### Exercise
Skip the pictures and restate, word for word, the lines from the one containing "Task: Show info for 一時ファイル書出しサイズ(MB) panel" to the end of the data below.

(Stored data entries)
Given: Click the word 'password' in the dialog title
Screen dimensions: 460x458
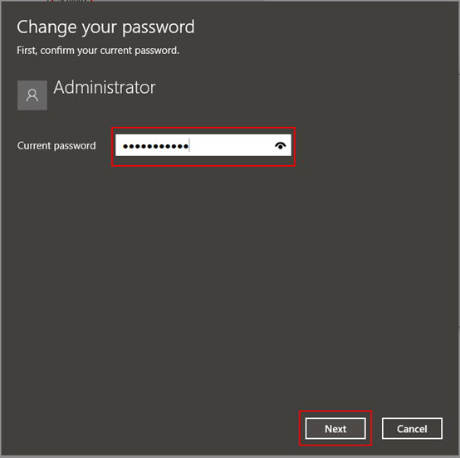Looking at the screenshot, I should (159, 28).
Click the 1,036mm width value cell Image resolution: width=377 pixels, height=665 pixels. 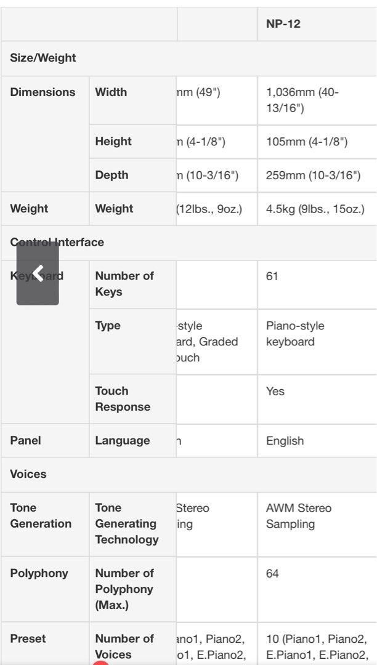point(317,100)
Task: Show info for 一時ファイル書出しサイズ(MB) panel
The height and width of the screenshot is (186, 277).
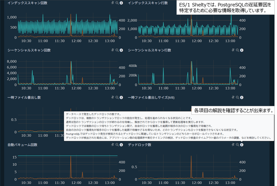Action: [242, 97]
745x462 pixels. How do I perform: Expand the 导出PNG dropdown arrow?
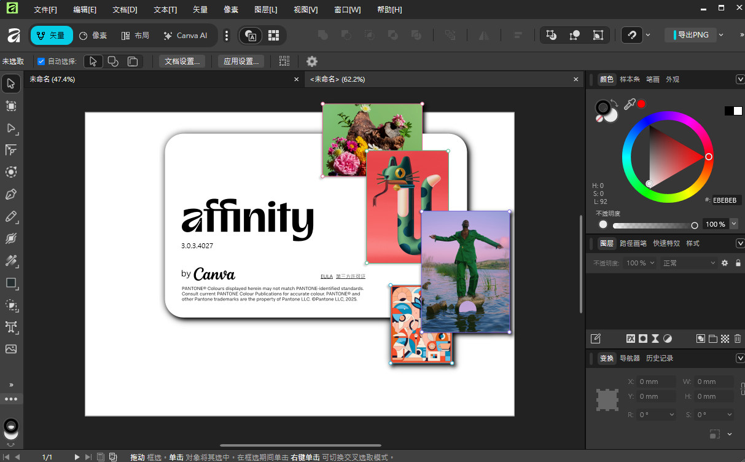click(x=721, y=35)
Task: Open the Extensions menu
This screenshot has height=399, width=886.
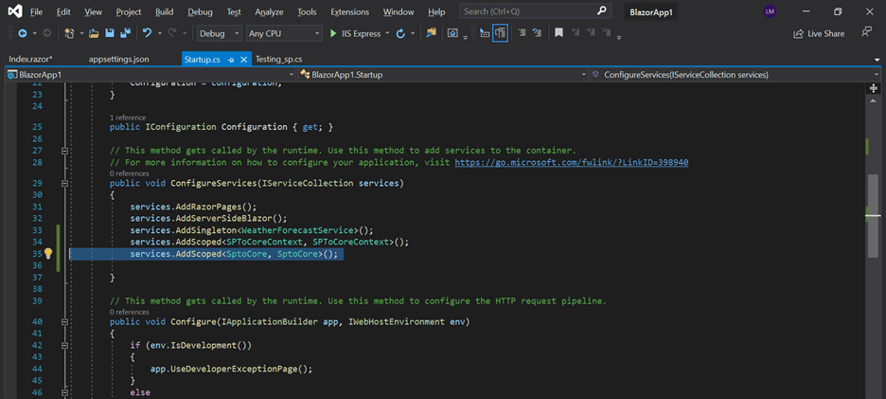Action: point(349,11)
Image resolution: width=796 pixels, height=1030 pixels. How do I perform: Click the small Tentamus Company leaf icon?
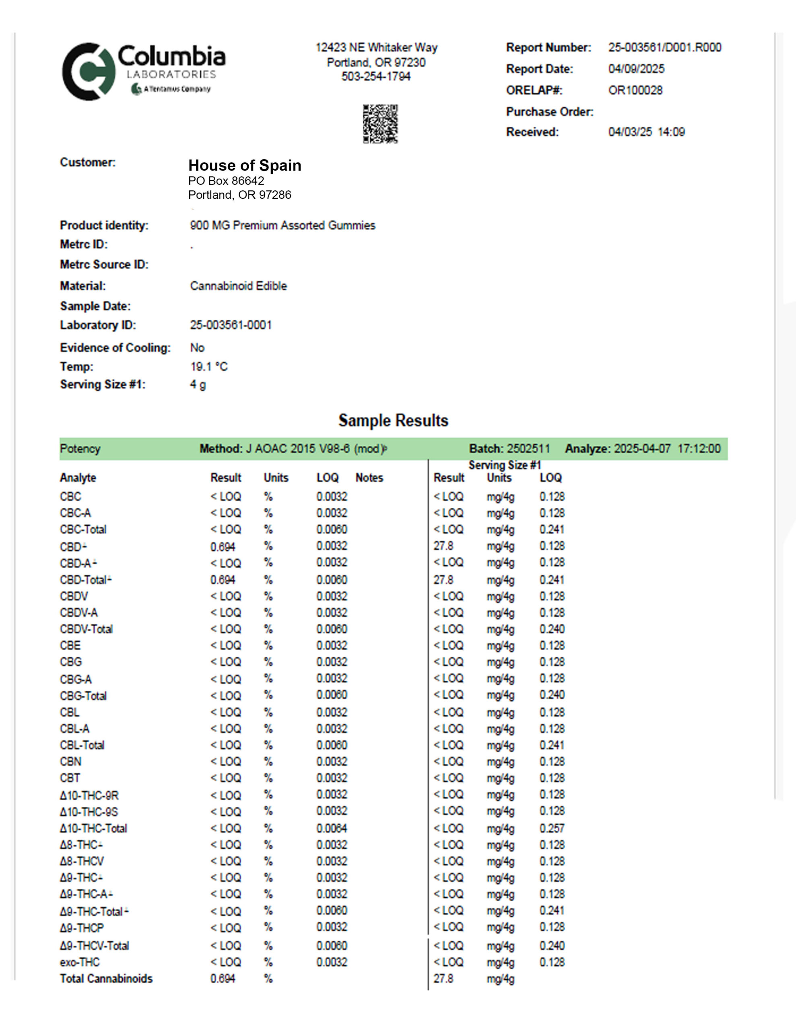[136, 89]
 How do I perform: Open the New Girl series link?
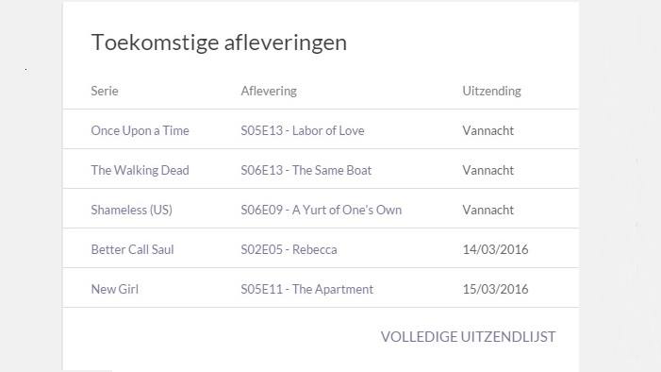coord(115,289)
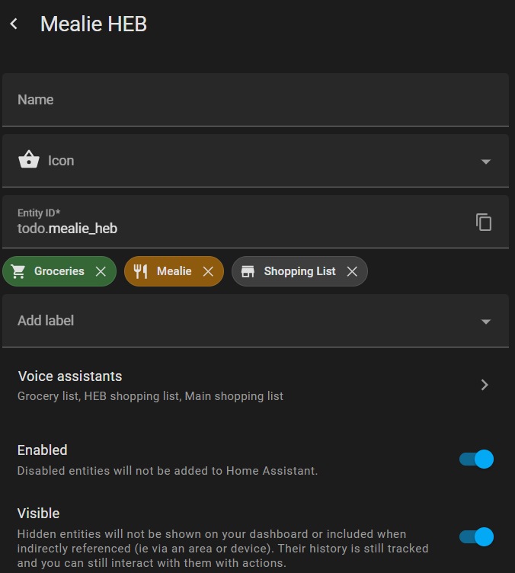The width and height of the screenshot is (515, 573).
Task: Select the Mealie label chip
Action: [174, 271]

### Written reply
Task: Show info for 一時ファイル書出しサイズ(MB) panel
The height and width of the screenshot is (186, 277).
Action: [242, 97]
745x462 pixels. How do I perform: Expand the 导出PNG dropdown arrow?
click(x=721, y=35)
Task: Open the Extensions menu
This screenshot has height=399, width=886.
Action: point(349,11)
Image resolution: width=796 pixels, height=1030 pixels. How do I perform: Click the small Tentamus Company leaf icon?
[136, 89]
 How do I perform: Open the New Girl series link?
coord(115,289)
The width and height of the screenshot is (515, 573).
Task: Select the Mealie label chip
Action: [174, 271]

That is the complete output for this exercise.